E come il primo film, anche Rambo 2 fa un uso originale e intelligente del setting: dove First Blood usava un’ambientazione che normalmente associamo a piacevoli gite primaverili, pic-nic e altre amenità (la montagna, i boschi, le cascate) e la trasformava un campo di battaglia, il film di George Pan Cosmatos prende un luogo nel quale il nostro eroe ha già combattuto e lo svuota di ogni significato. Nel Vietnam di Rambo 2 la guerra è già finita, tutto quello che rimane sono gli avanzi, le vittime dimenticate; non c’è più nulla per cui combattere, tanto è vero che la missione stessa di John Rambo è pensata per fallire, non per essere portata a termine. Ma tutto questo al protagonista non interessa: lui è stato addestrato per fare una cosa sola, la fa meglio di chiunque altro e continuerà a farla anche in un teatro spettrale come era il Vietnam dei primi anni Ottanta. Non importa che sia tutta una mascherata, che la missione sia organizzata per fallire, che dall’altra parte della radio ci sia una persona che darebbe un braccio pur di vedere Rambo morto e sepolto: a lui è stato detto di fare una cosa, e lui la fa, perché così fanno i bravi soldati.

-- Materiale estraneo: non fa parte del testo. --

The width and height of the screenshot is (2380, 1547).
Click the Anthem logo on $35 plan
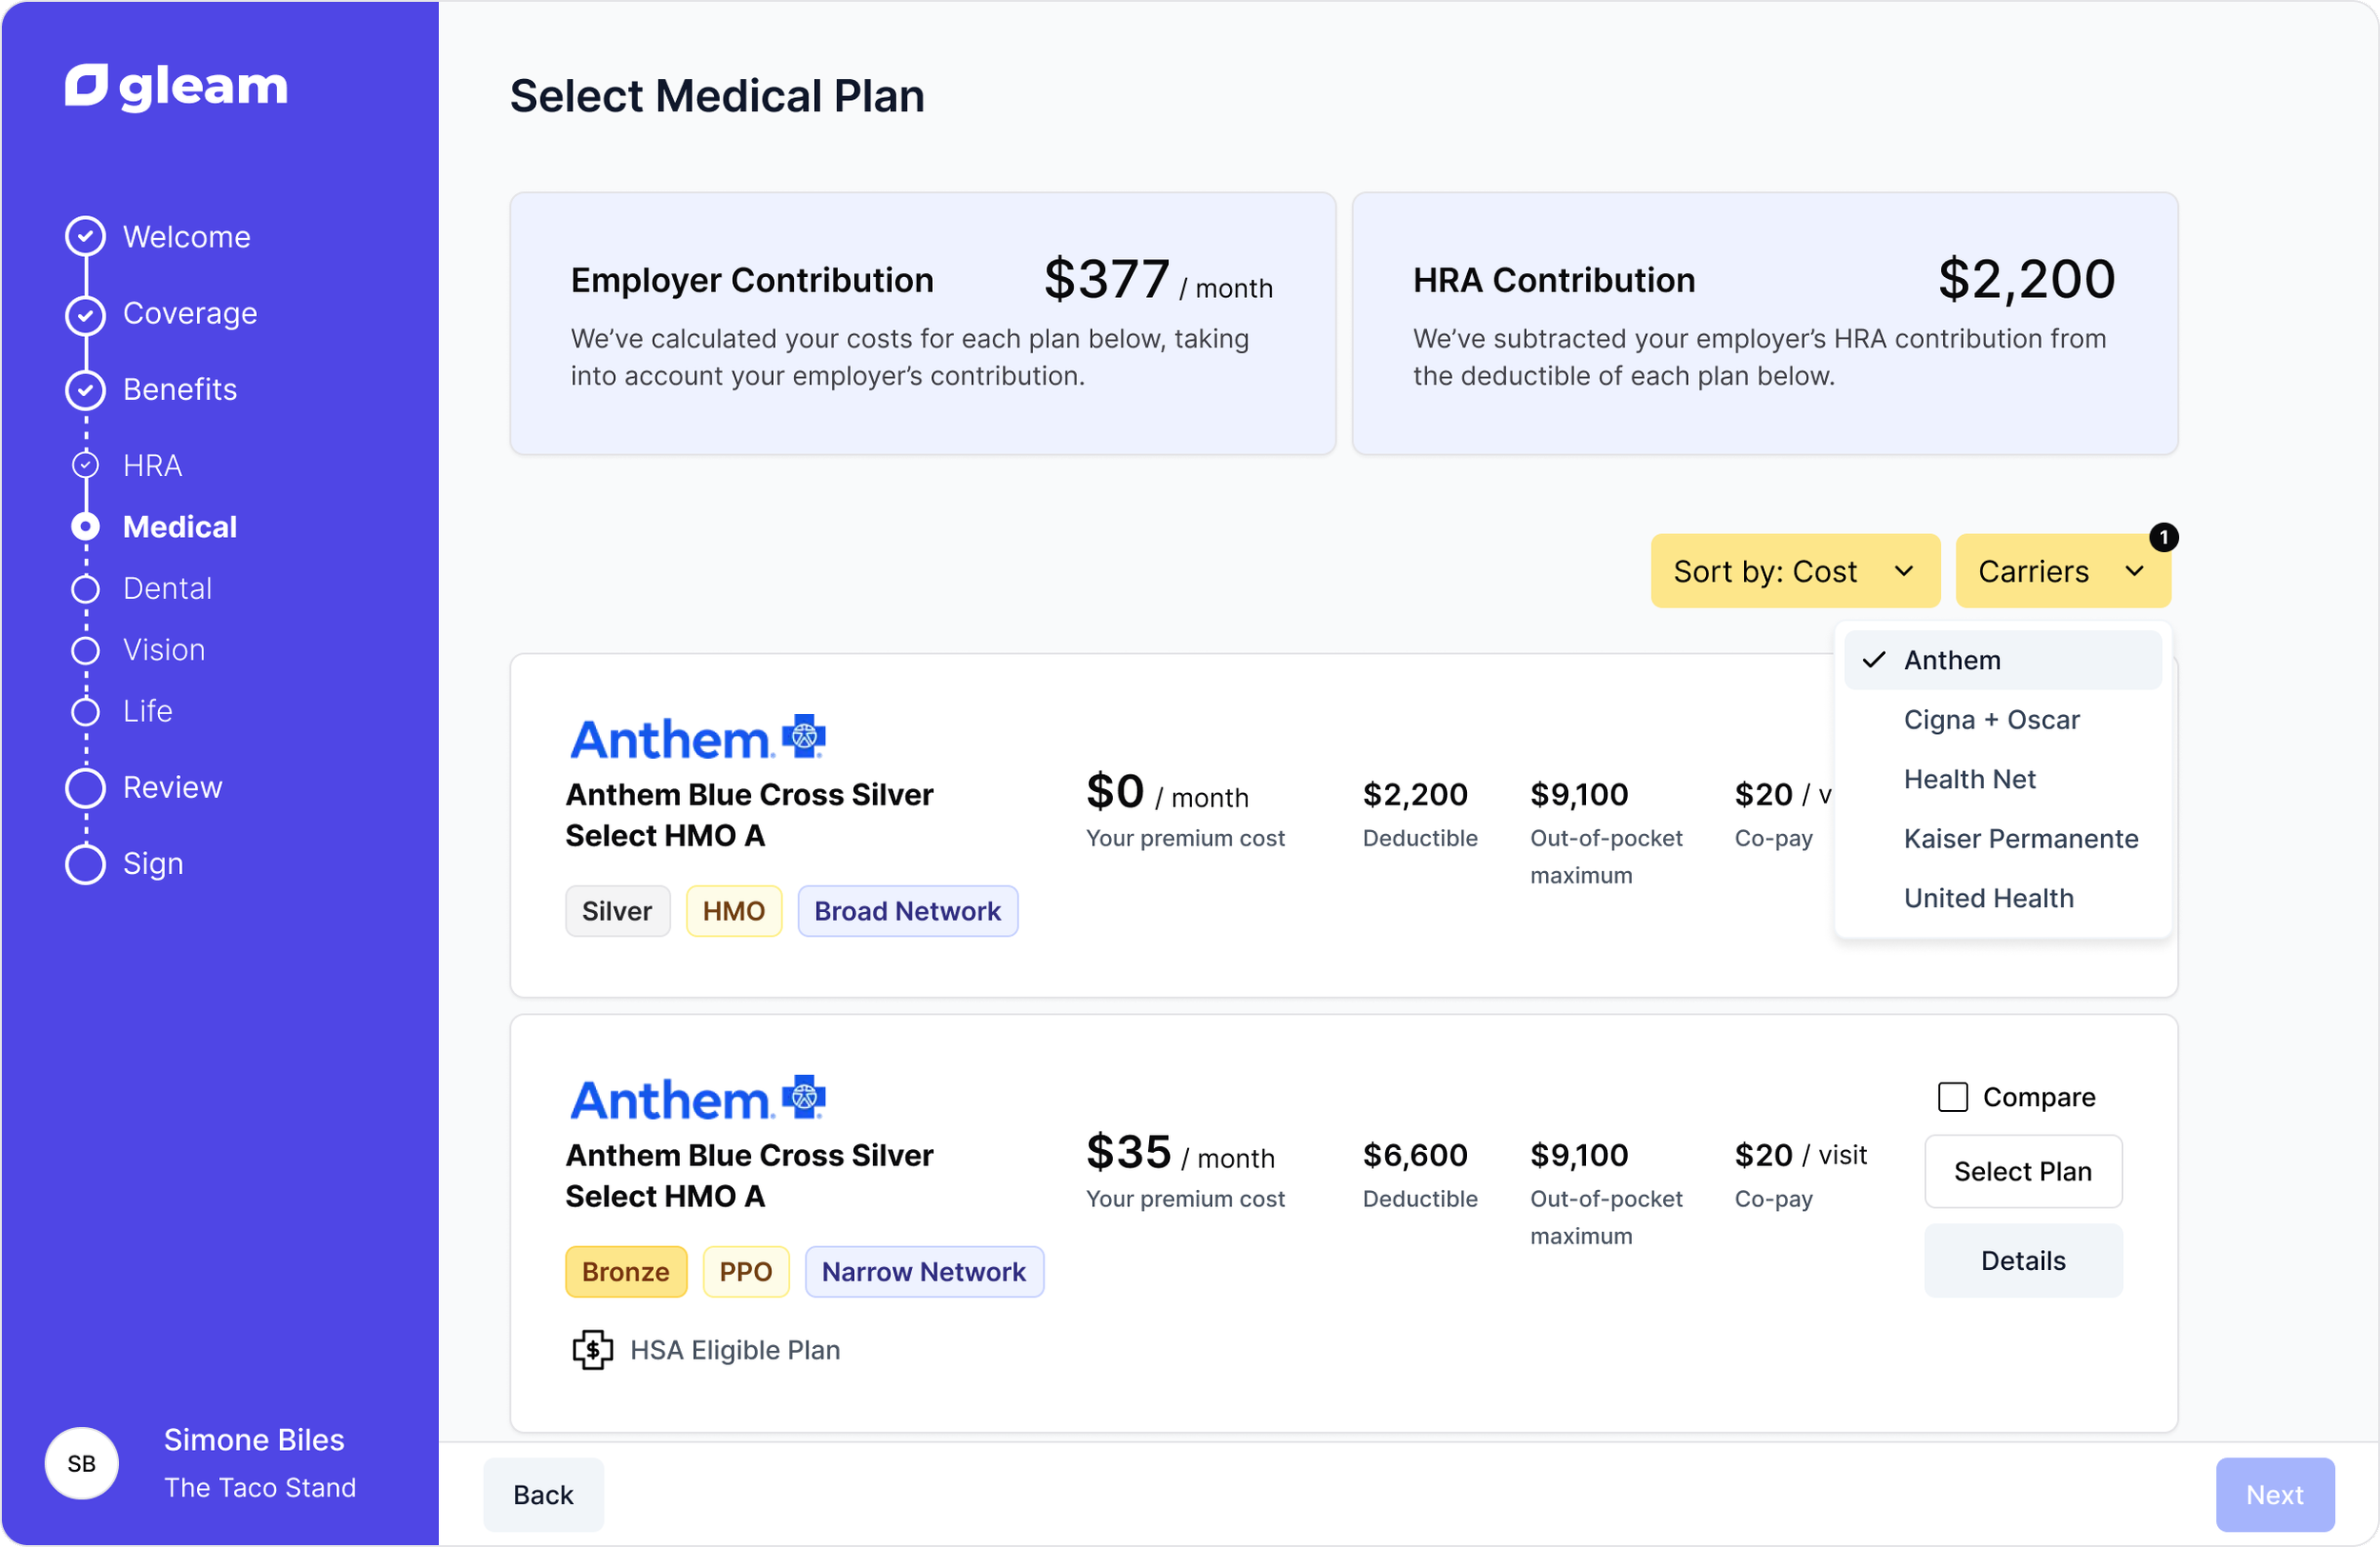tap(698, 1099)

https://www.youtube.com/watch?v=sD32CjAuwlc

Sangue e sanguisughe

Tutte queste considerazioni teoriche evaporano un po’ quando, dopo circa 35 minuti di film, John Rambo fa la sua prima vittima. È il primo vero omicidio che vediamo compiere al personaggio (l’unica vittima del primo film muore per uno sfortunato incidente), ed è il segnale che, se Rambo era una prova generale, una finta guerra personale senza cadaveri non per caso ma per precisa scelta, Rambo 2 mette il supersoldato in un contesto nel quale uccidere è inevitabile, e addirittura auspicato dallo stesso governo che l’ha mandato in missione. È forse la vera grande debolezza del film, che mette da parte per un attimo tutte le riflessioni sui veterani e il PTSD per gridare a squarciagola un liberatorio “America, fuck yeah!”, ma è anche il motivo per cui Rambo 2 è diventato un classico: se Rambo ci aveva fatto intuire di che cosa fosse capace il suo protagonista, il sequel ce lo illustra con dovizia di particolari e piogge di proiettili.

È violentissimo, cruento, con scene di tortura infinite a base di sanguisughe e coltelli negli occhi, anche spaventoso – ci sono momenti nei quali Stallone sembra il mostro di un horror più che un soldato –, sicuramente esagerato e sopra le righe, a tratti anche a livelli cartooneschi (al povero Steven Berkoff viene riservata una morte spettacolare quanto ridicola); ma è anche un manuale d’istruzioni scritto da Sylvester Stallone su come si riempie la scena a colpi di bicipite e sguardi furiosi e carichi d’odio, che procede a passo rapido verso un massacro finale divertente, quasi gioioso – qualcosa che al primo capitolo mancava, e che segna forse la vera, fondamentale differenza tra le due opere, o meglio tra il primo film della saga e tutti i successivi – ma comunque sempre in linea con il messaggio che Sly voleva trasmettere. Una sintesi quasi perfetta, nella quale l’ago della bilancia cominciava però a pendere verso quello che Rambo sarebbe diventato con i capitoli successivi; un nuovo inizio, o l’inizio della fine, a seconda di come vedete Rambo 3 e John Rambo.

Ma questa è un’altra storia, come diceva Michael Ende, e andrà raccontata un’altra volta.